The Year in Propaganda

Posted: Jan 10, 2014 12:01 AM
The Year in Propaganda

WORLD’s review of 2013 is not complete without a look at the year as depicted by the mainstream press. With the help of the Media Research Center let’s start in January, where “Newsweek” had on its Obama inauguration cover this headline: “The Second Coming.”

In subsequent months worshipful journalists averted their eyes from administration scandals. MSNBC’s Lawrence O’Donnell stated in May, “IRS agents did nothing wrong.” Even in November Ruth Marcus of “The Washington Post” claimed, “This has been a really relatively scandal-free administration, first term and second term.” If that statement is relatively true, it’s only because most reporters haven’t looked.

And even when they could not help but see and report the Obamacare website mess, some remained propagandists. Ed Schultz on MSNBC’s “The Ed Show” on Sept. 30 inhaled about “how easy it is to navigate all the information, all the basic questions, and all the direction you need to take to get involved, to get health care.”

It’s not as if reporters didn’t want to be alarmist. On March 1 Josh Elliott opened ABC’s “Good Morning America” by announcing it was “deadline day. Hours, now, until massive government cuts go into effect that could impact every American: jobs vaporizing, flights delayed, even criminals walking free.” When nothing much happened, Savannah Guthrie four days later on NBC’s “Today”explained that the sequester is “not a poison that kills you overnight. Apparently it’s a slow, rolling poison.”

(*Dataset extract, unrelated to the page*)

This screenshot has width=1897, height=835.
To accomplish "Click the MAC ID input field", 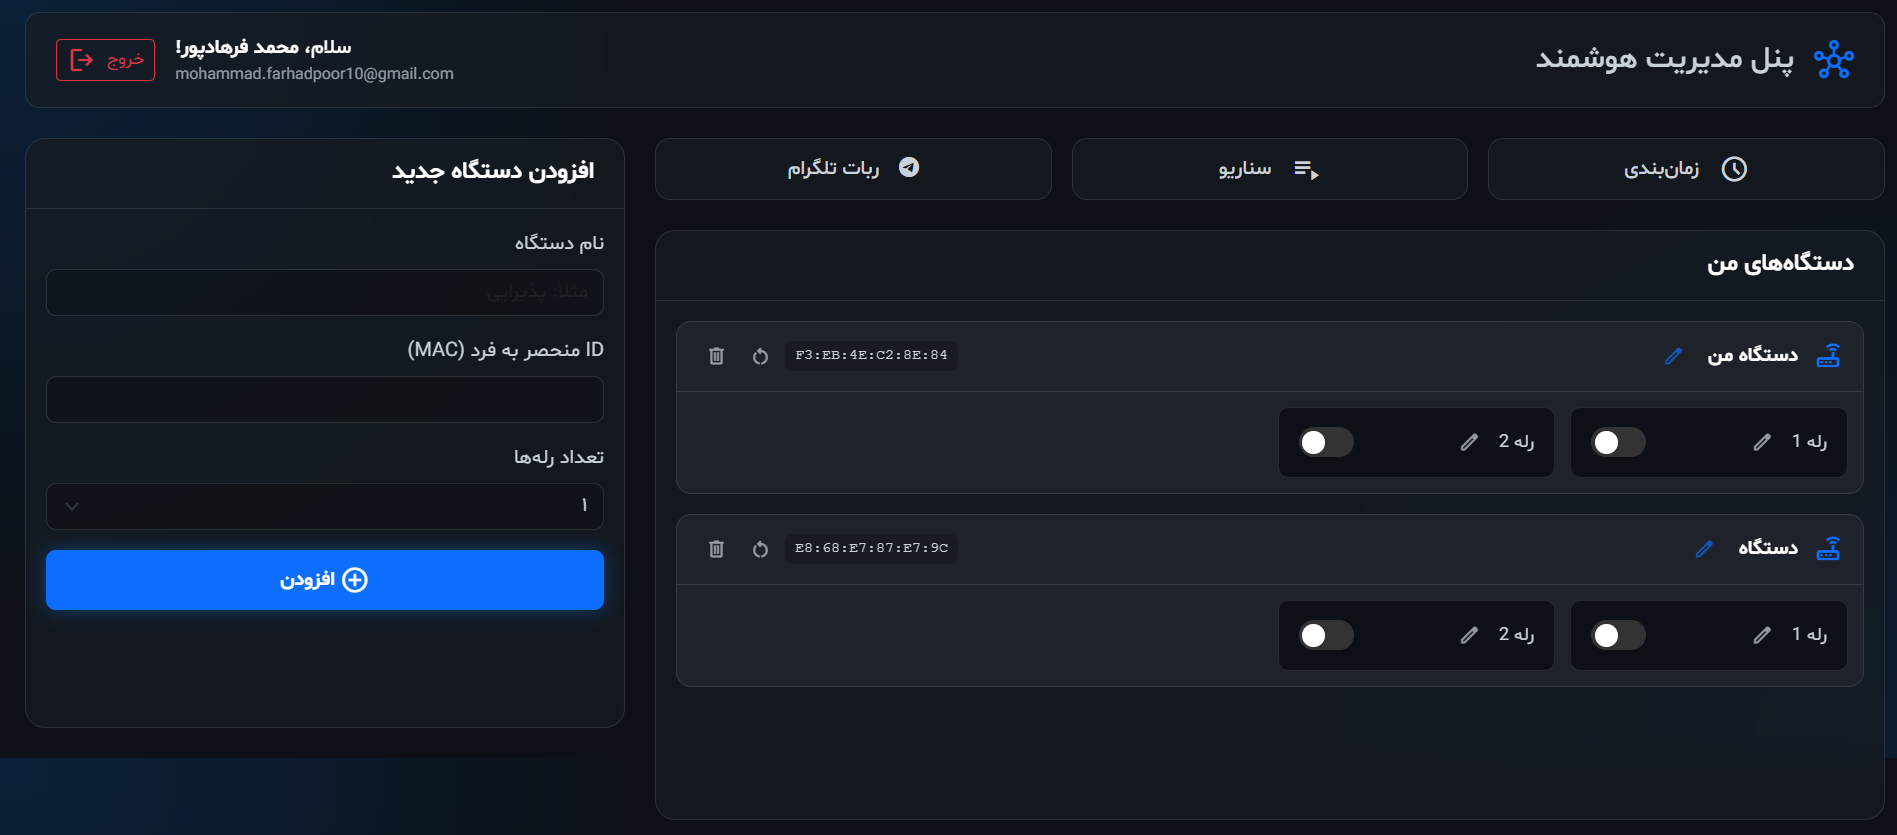I will 325,399.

Liberal journalists regularly proposed capital punishment for poisoners. Roger Simon, Politico’s chief political columnist, Oct. 14: “If Ted Cruz and John Boehner were both on a sinking ship, who would be saved? Answer: America.” A joke, of course. CNN’s Piers Morgan, Sept. 12: Two conservative talk radio hosts, Ben Ferguson and Dana Loesch, should “stand at the end of a range and I’ll get 100 blind people to fire away at targets around you.” A joke, of course.

Even when such hate speech didn’t propose killing conservatives, liberal scribes suggested that their opponents were subhuman. “New York Times” columnist Paul Krugman, July 15: Republicans have “a state of mind that takes positive glee in inflicting further suffering on the already miserable … an almost pathological mean-spiritedness.” Charles Pierce,, Oct. 1: “We have elected an ungovernable collection of snake-handlers, Bible-bangers, ignorami. … The true power resides in a cabal of vandals, a nihilistic brigade.”

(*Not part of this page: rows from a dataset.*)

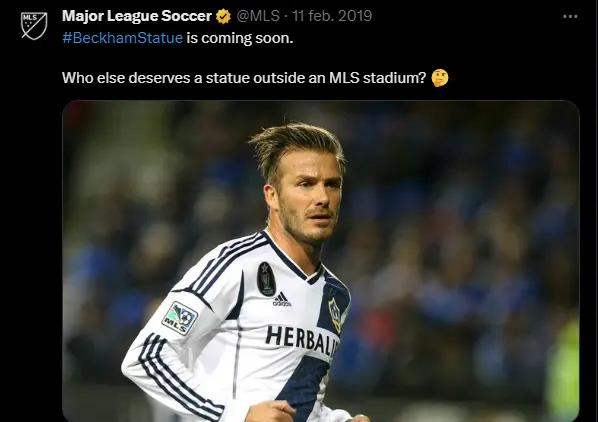Image resolution: width=598 pixels, height=422 pixels.
Task: Click the thinking face emoji
Action: [x=439, y=78]
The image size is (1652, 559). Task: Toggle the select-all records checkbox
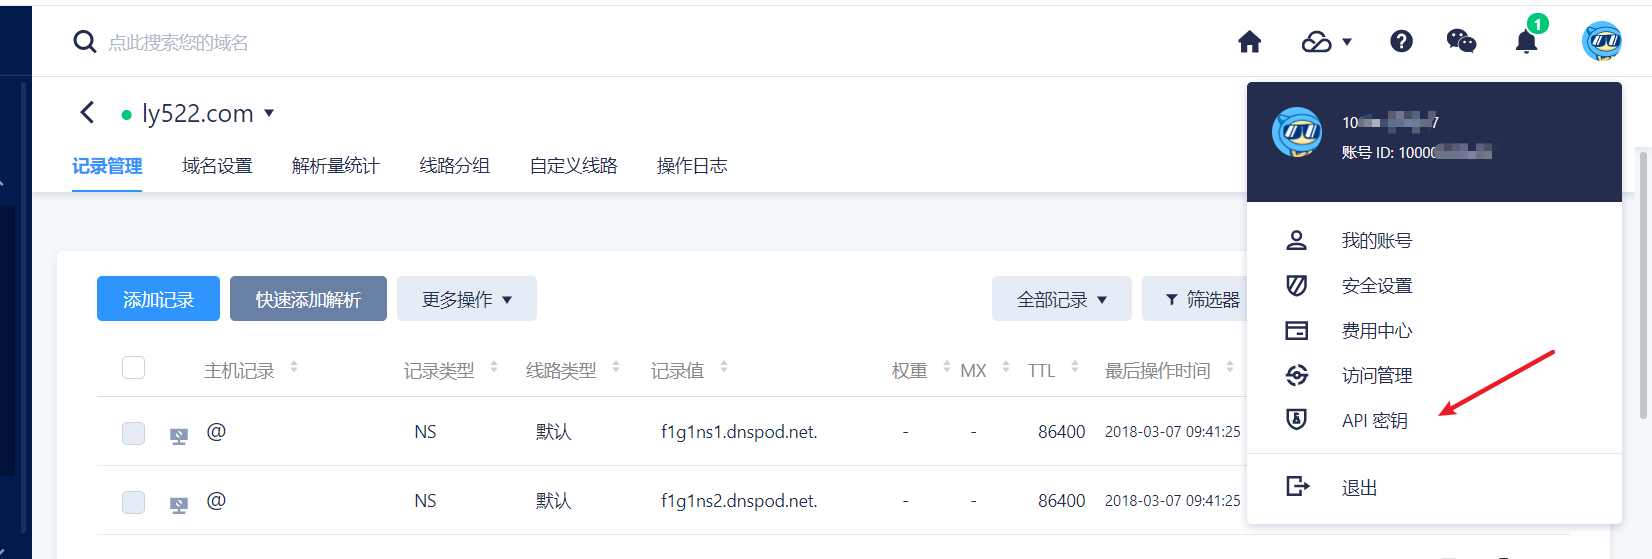tap(133, 368)
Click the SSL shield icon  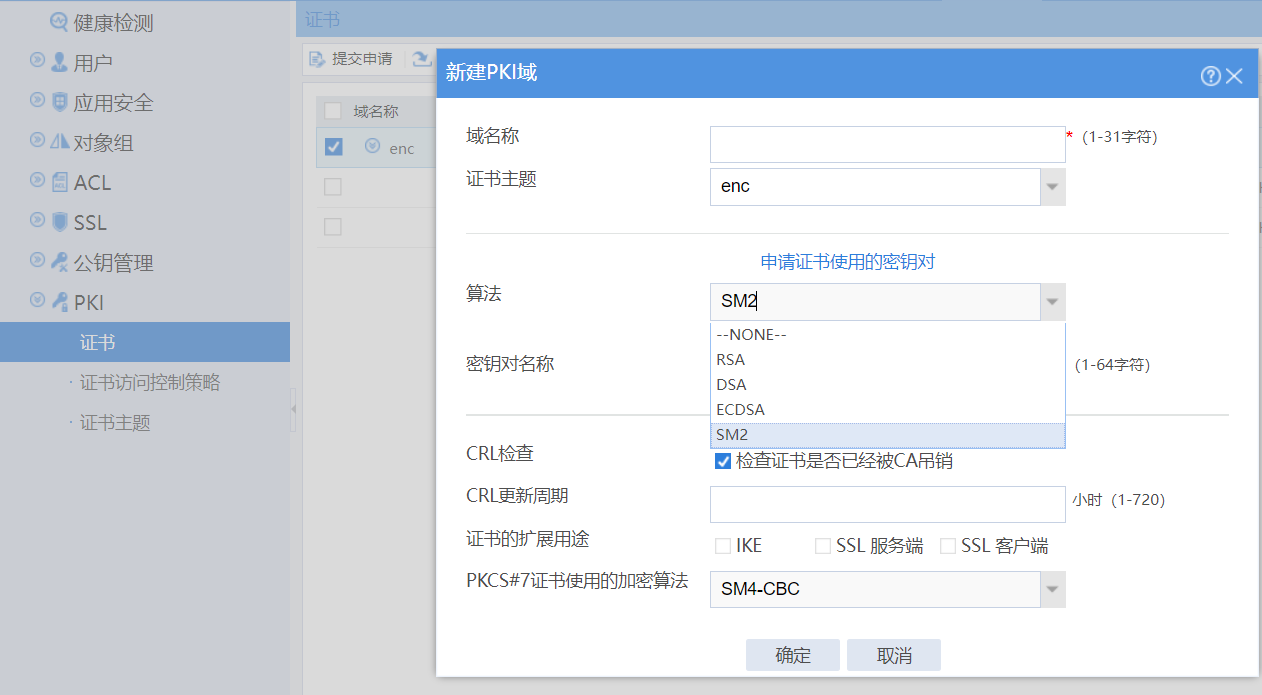coord(60,223)
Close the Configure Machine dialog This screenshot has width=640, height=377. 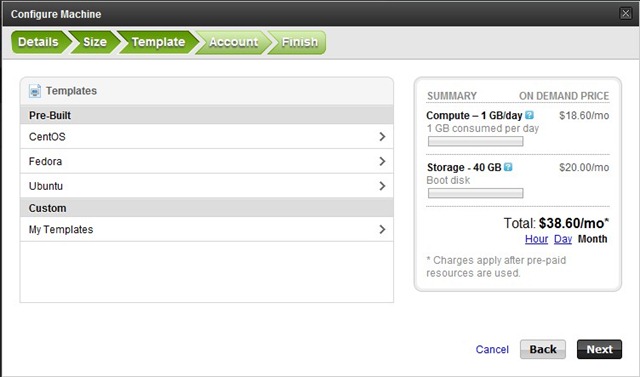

Given how evil conservatives are, how could journalists not do part-time public relations for the Obama administration? (And some hoped for full-time gigs like the one press secretary Jay Carney nabbed from his “Time” perch.) Chris Matthews, though, was panting a little too hard on Feb. 25 when he interviewed two pro–Hillary Clinton journalists and said, “If you’re watching, Madam Secretary, all three of us have brilliant ideas.”

(The more sophisticated approach was that of “New York Times” correspondent Mark Landler at an Oct. 8 Obama press conference. Instead of asking a question, Landler went on for more than 100 words that ended with a kiss-up comment about how President Obama alone could have brought about a trade deal. The president’s reply rewarded him: “I think that’s a great example.” Next stop: White House speechwriter?)

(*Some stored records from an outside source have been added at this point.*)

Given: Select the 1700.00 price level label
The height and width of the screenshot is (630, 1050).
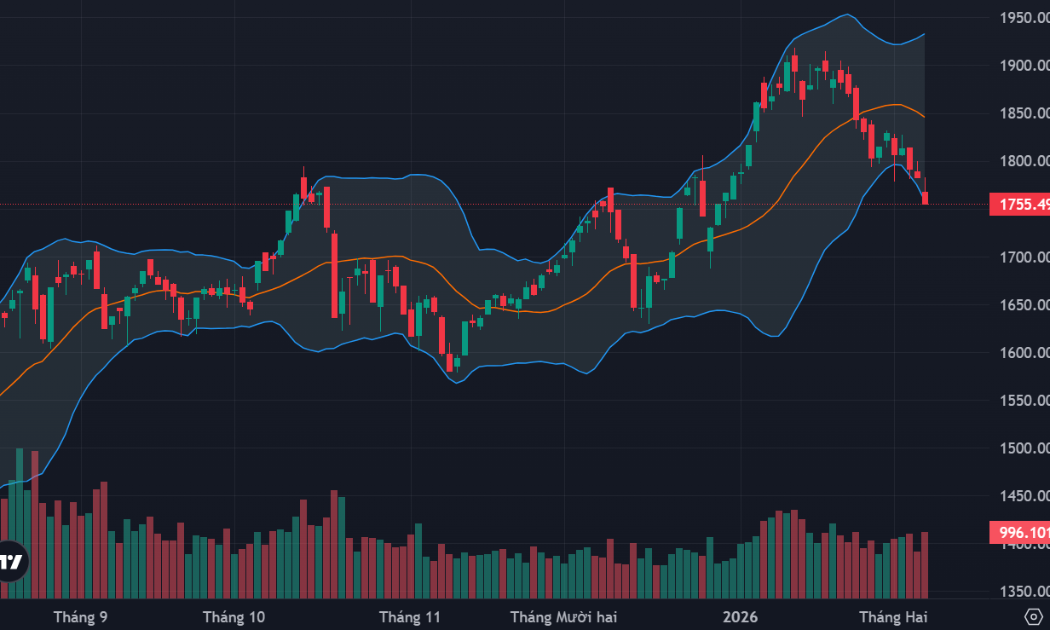Looking at the screenshot, I should click(x=1023, y=257).
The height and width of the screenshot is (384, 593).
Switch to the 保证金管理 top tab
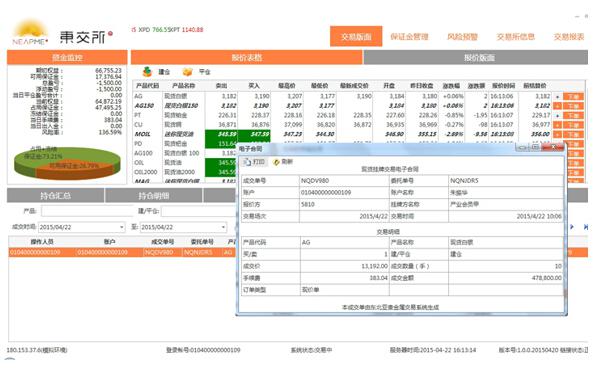click(409, 37)
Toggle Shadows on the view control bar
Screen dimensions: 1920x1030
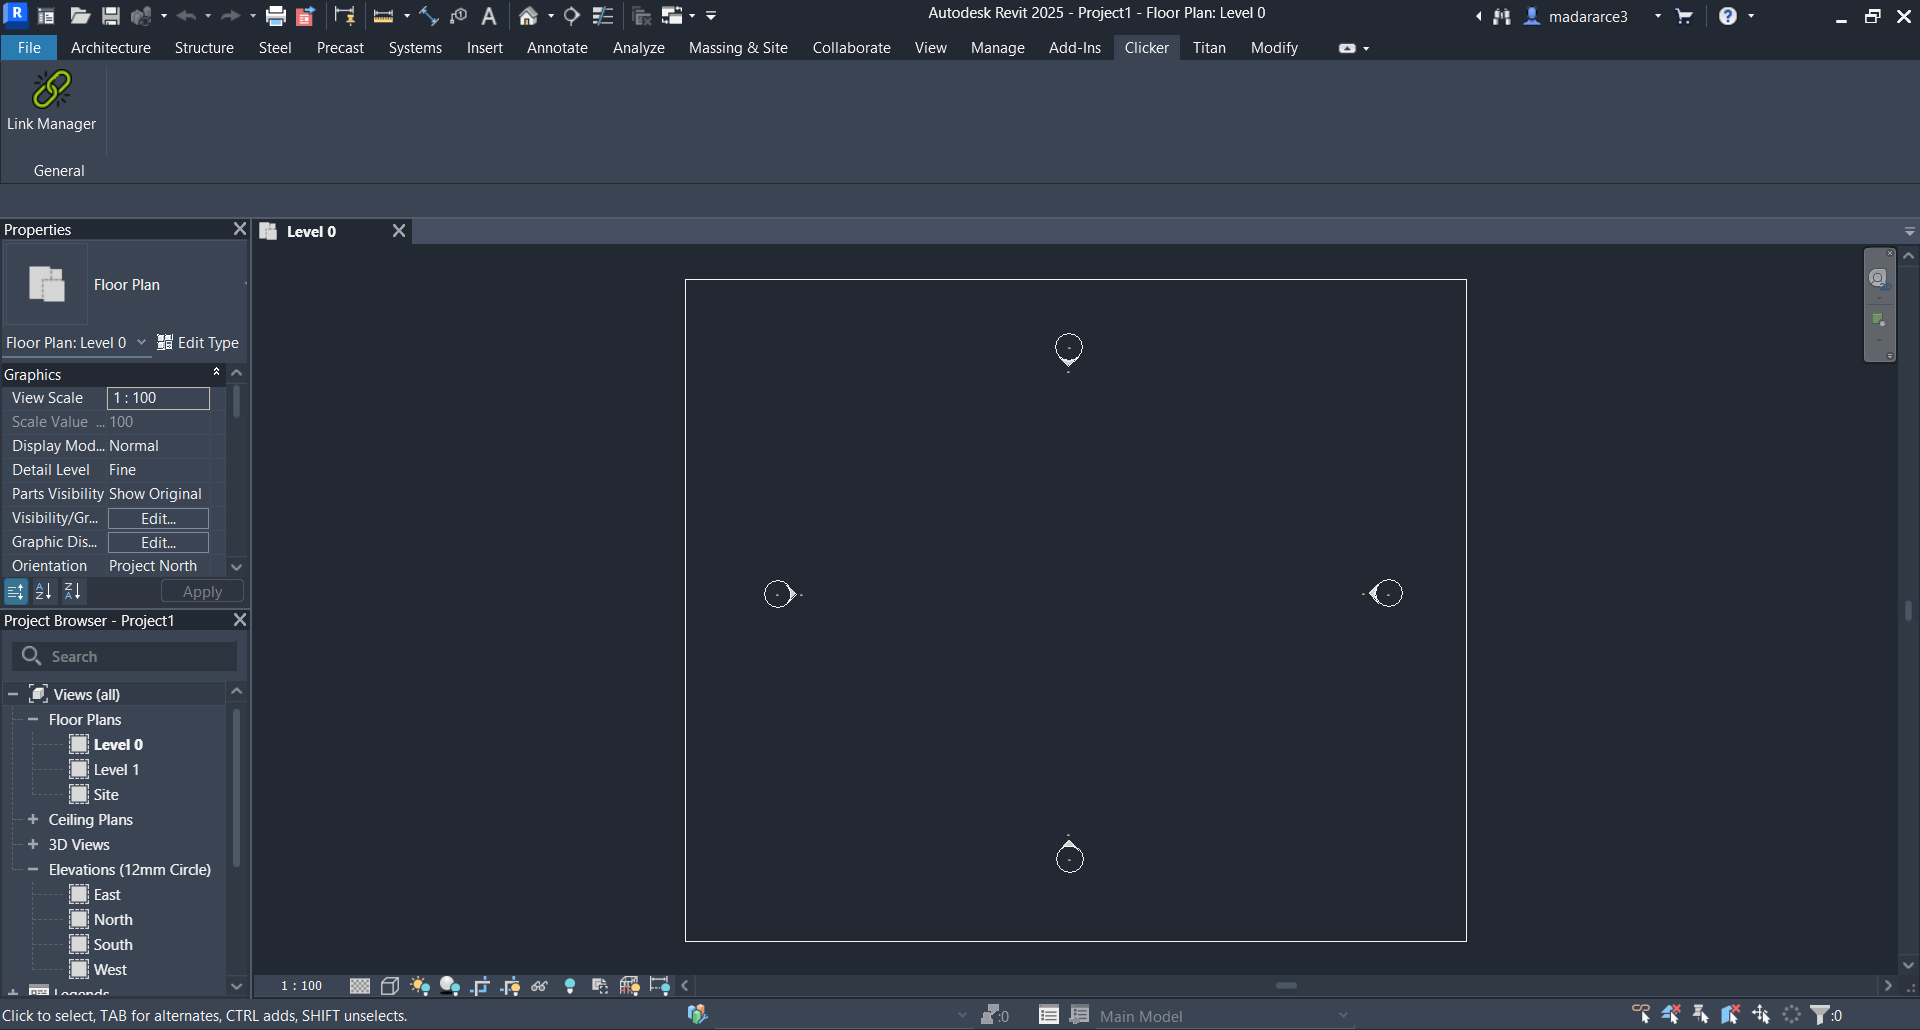[450, 987]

Chris Matthews is almost always over-the-top, of course, but in 2013 he outdid himself. On July 31 he called Sens. Ted Cruz, Rand Paul, and Mike Lee “political terrorists” whose “only goal is to blow things up.” On Sept. 23 he attacked Cruz’s “sinister self-awareness” and two weeks later said “know-nothings in the Congress [are] characters in some ghastly, real-life remake of “Planet of the Apes,” where the bad guys fear nothing more than science and other evidence of human progress.” On Oct. 18 he spoke of “right-wing camp followers plying their trade like the women who got their name in the earlier time from General [Joe] Hooker.”

The single worst comment of 2013 came from MSNBC host Martin Bashir on Nov. 15, when Sarah Palin said our spiraling national debt enslaves us, and Bashir said she deserved—how do I put this delicately?—to have someone defecate in her mouth. Three days later Bashir, who professes faith in Christ, acknowledged, “My words were wholly unacceptable.” On Dec. 4 he did the right thing and resigned. So should others—but they won’t.